YOUNGSTOWN - A model for tracking America's true joblessness puts the nation's figure at 30.5 percent in August, not the official 9.6 percent, a Youngstown State University labor analyst said Friday.
The YSU report shows the need not only for more government stimulus spending but also for a national industrial policy that includes tariffs and incentives to encourage business research and development, said John Russo, co-director of YSU's Center for Working-Class Studies.
Russo urged "a lot more money" for job training and greater investment to repair aging roads, bridges and other infrastructure, along with a program to encourage companies to hire and keep their business in the U.S.
Tariffs and duties on foreign goods are needed to "level the playing field in terms of trade policy," Russo said. "We have to get our trade policy in order. We need fair trade instead of free trade."
He brushed aside the threat of a possible trade war in which other countries might retaliate by slapping tariffs on American goods.
"There might be (a trade war), but we don't have free trade right now. What are we arguing about as we lose all of our industries and manufacturing?" he said.
He cited a Bureau of Labor Statistics report that showed the Warren-Youngstown-Boardman area lost about 22,000 nonfarm jobs from January 2008 through August 2010, falling to 216,800.
The Working-Class Studies jobless report's jobless percentage is much higher than the official government tally because it includes marginally attached workers - people who have worked or looked for work in the last 12 months but not in the four weeks prior to the survey - along with discouraged workers who have looked for work in the 12 months before the survey.

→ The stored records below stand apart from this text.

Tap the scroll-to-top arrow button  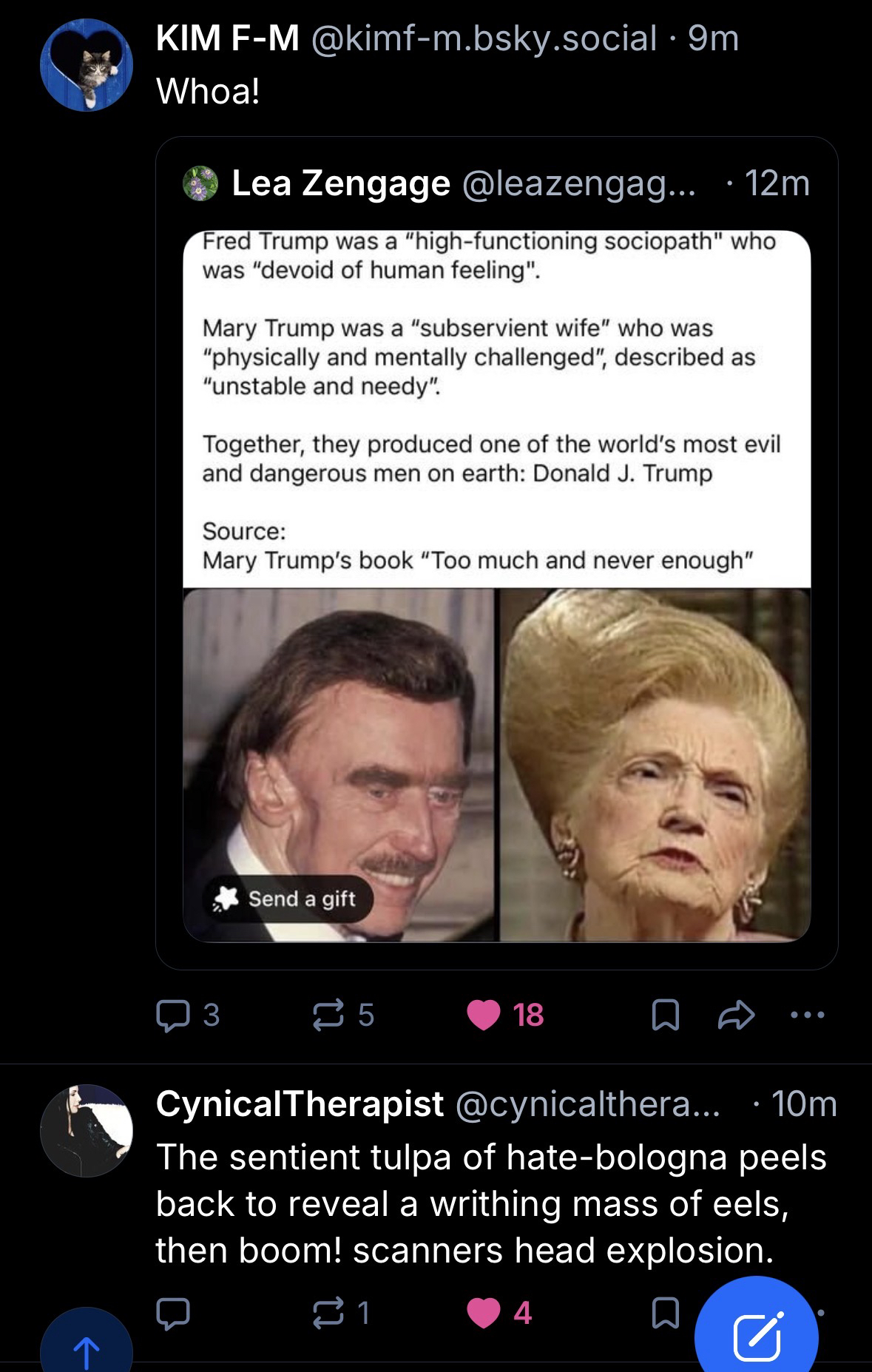click(x=86, y=1350)
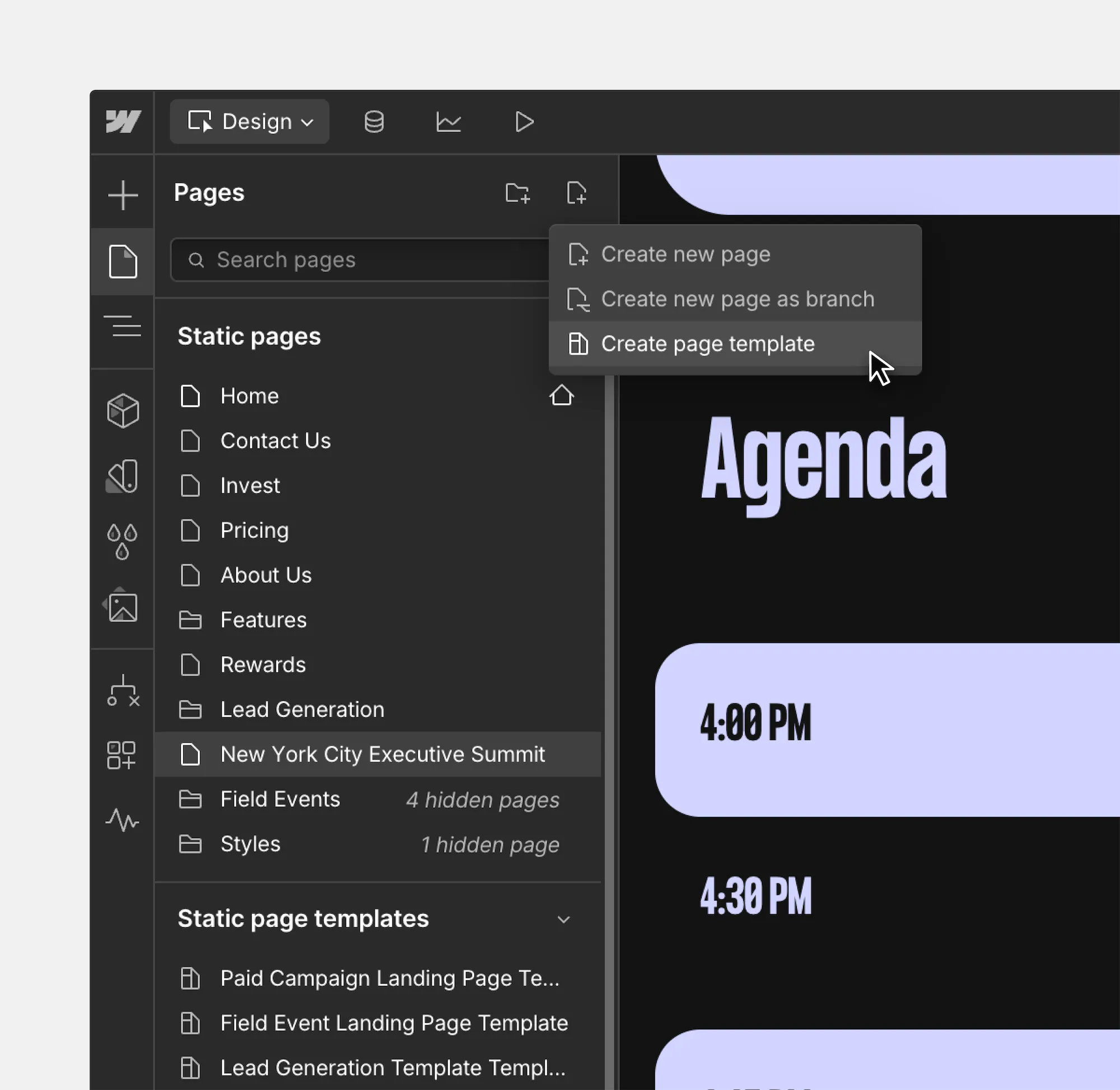1120x1090 pixels.
Task: Open the Components panel
Action: (122, 410)
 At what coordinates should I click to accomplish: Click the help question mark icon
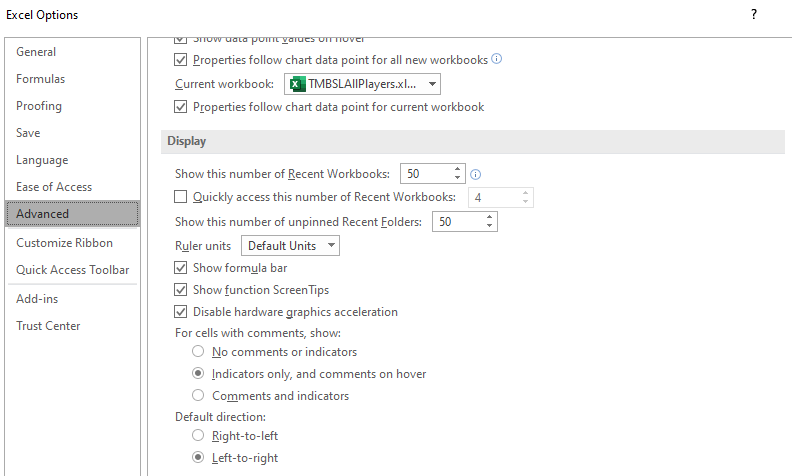(x=754, y=14)
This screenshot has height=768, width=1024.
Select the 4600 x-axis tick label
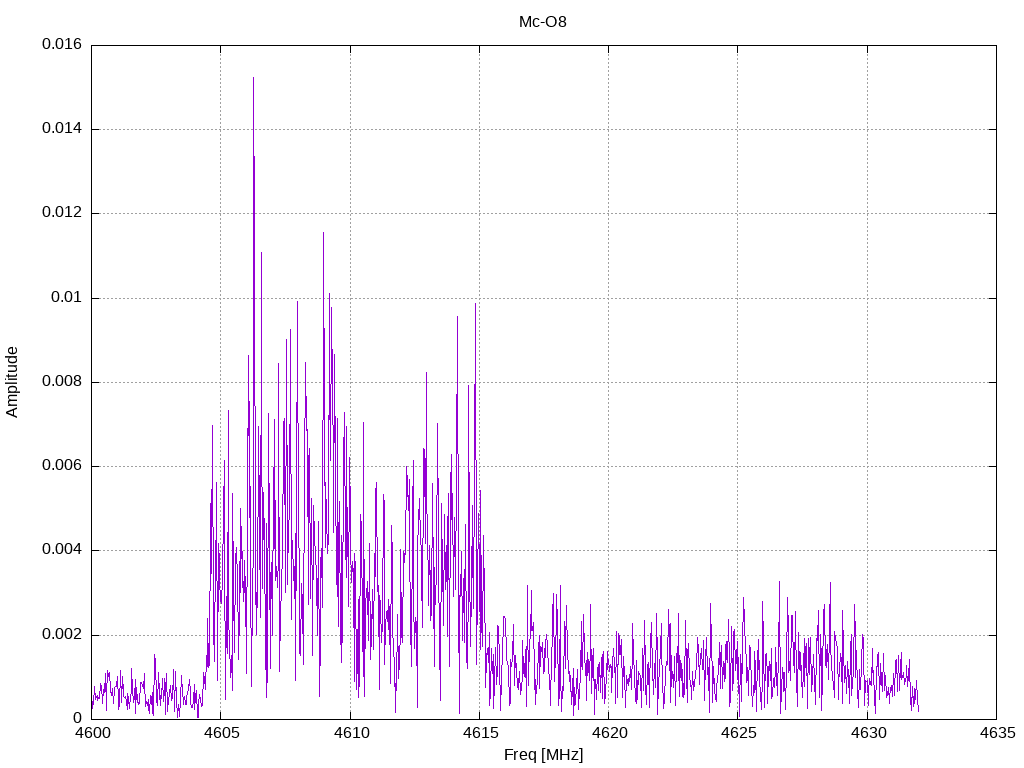coord(91,733)
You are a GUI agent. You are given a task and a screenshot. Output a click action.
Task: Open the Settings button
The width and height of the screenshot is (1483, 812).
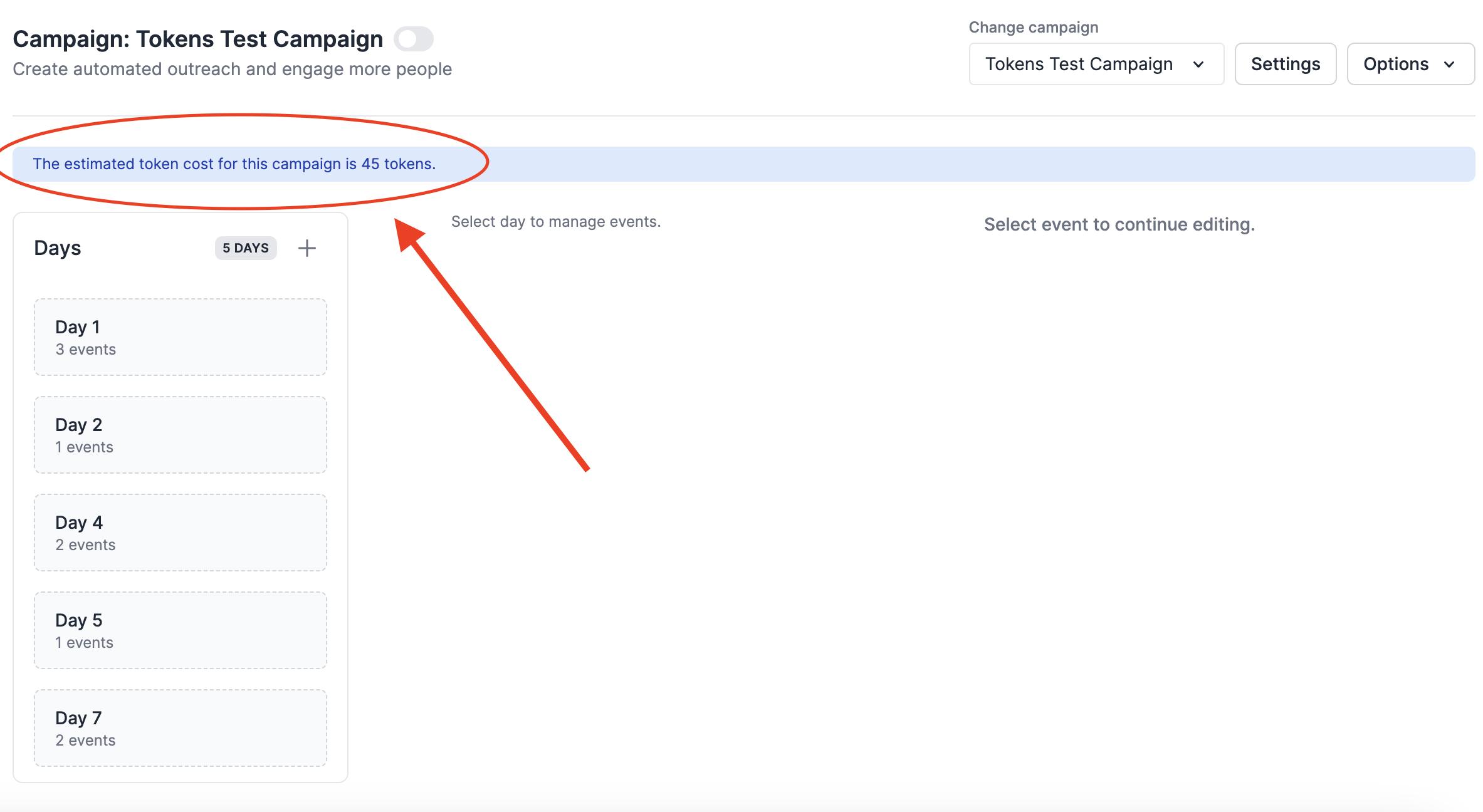point(1285,64)
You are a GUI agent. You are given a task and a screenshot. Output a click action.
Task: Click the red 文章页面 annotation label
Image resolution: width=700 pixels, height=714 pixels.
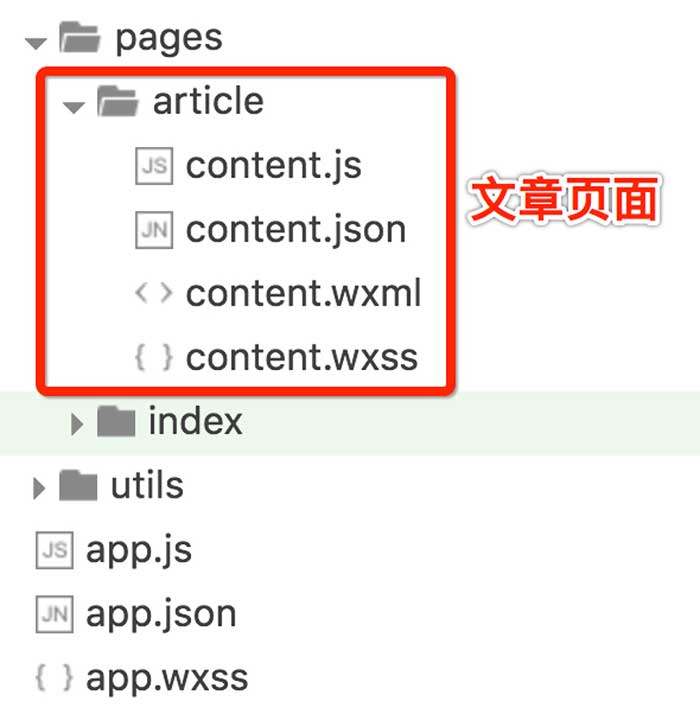click(564, 199)
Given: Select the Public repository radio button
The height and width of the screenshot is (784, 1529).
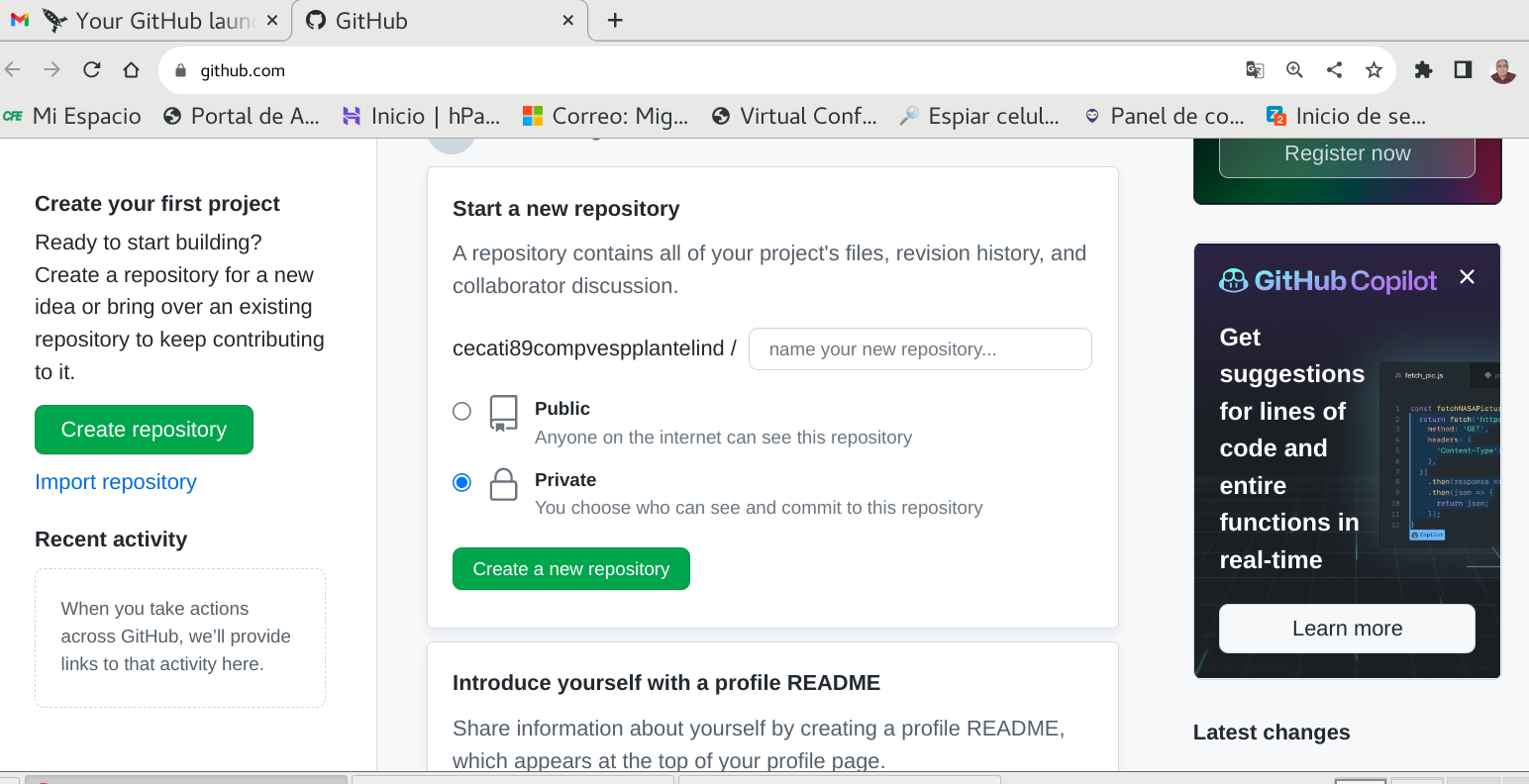Looking at the screenshot, I should coord(461,411).
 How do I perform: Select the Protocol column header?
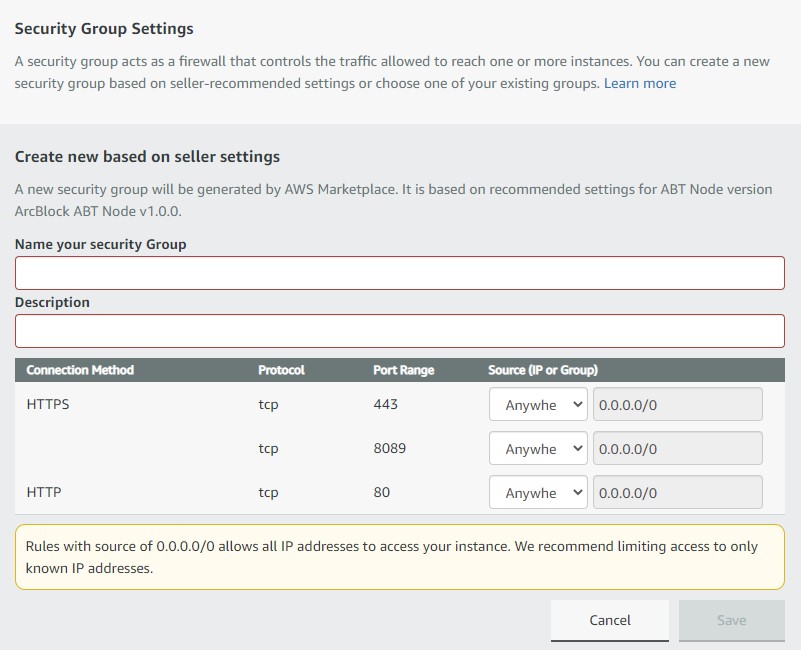(281, 370)
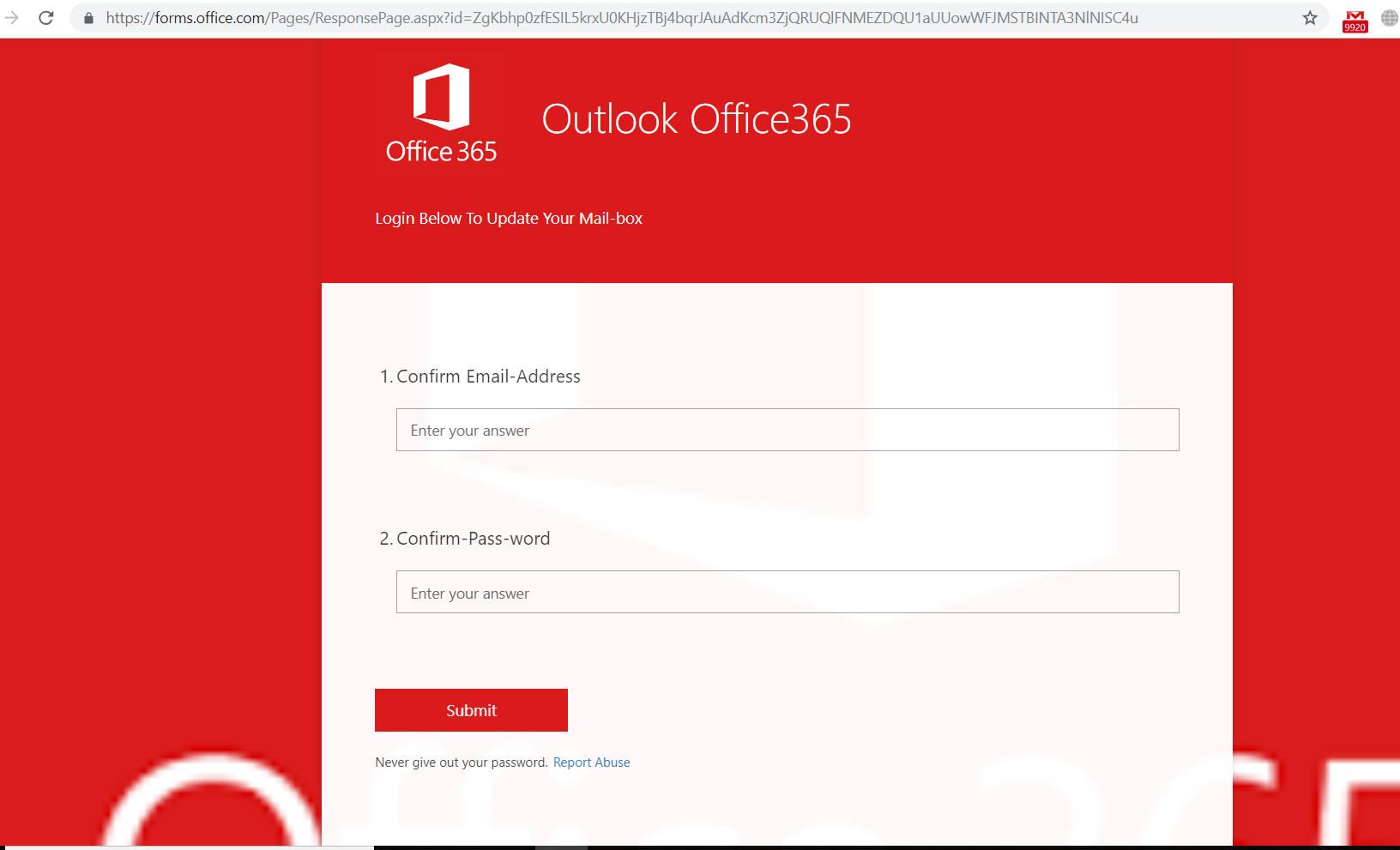
Task: Bookmark this page with the star icon
Action: tap(1310, 18)
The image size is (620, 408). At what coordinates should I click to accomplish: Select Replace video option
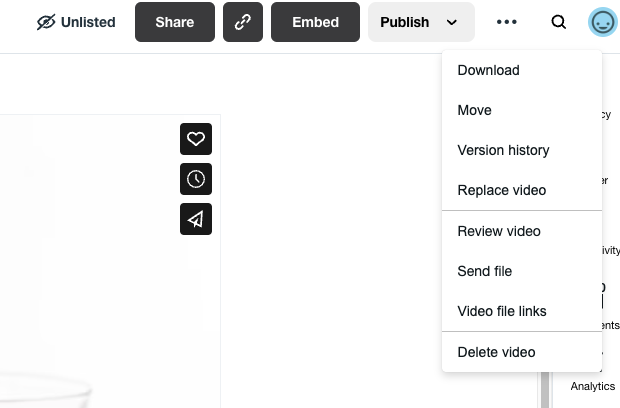click(x=501, y=190)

Neither group is counted in the labor force.
The YSU study also includes the underemployed - people who aren't able to get full-time jobs due to the economy; people on sick leave or early retirement; recipients of government aid, such as a low-wage worker getting Earned Income Tax Credits, or prison and jail populations.
Russo noted a recent development in which large numbers of workers have unexpectedly filed for Social Security before they have reached early retirement because they've given up looking for work and so aren't counted in the unemployment rate.
The 30.5 percent jobless rate may actually be low because it doesn't include would-be workers who choose to return to school after they can't find a job, Russo said.
He noted it's also hard to define prison populations or what constitutes a standing military. He said for the study, the total number of service men and inmates represents people not in the labor market.
The Working-Class Studies jobs report showed a 20.01 percent unemployment rate in December 2007, which is judged to be the start of the deepest recession in 70 years. The study peaked at 31.2 percent in December 2009.
Excluding the military and prison populations, the study's jobless rate was 26.9 percent for August versus a peak of 28.35 percent in December 2009.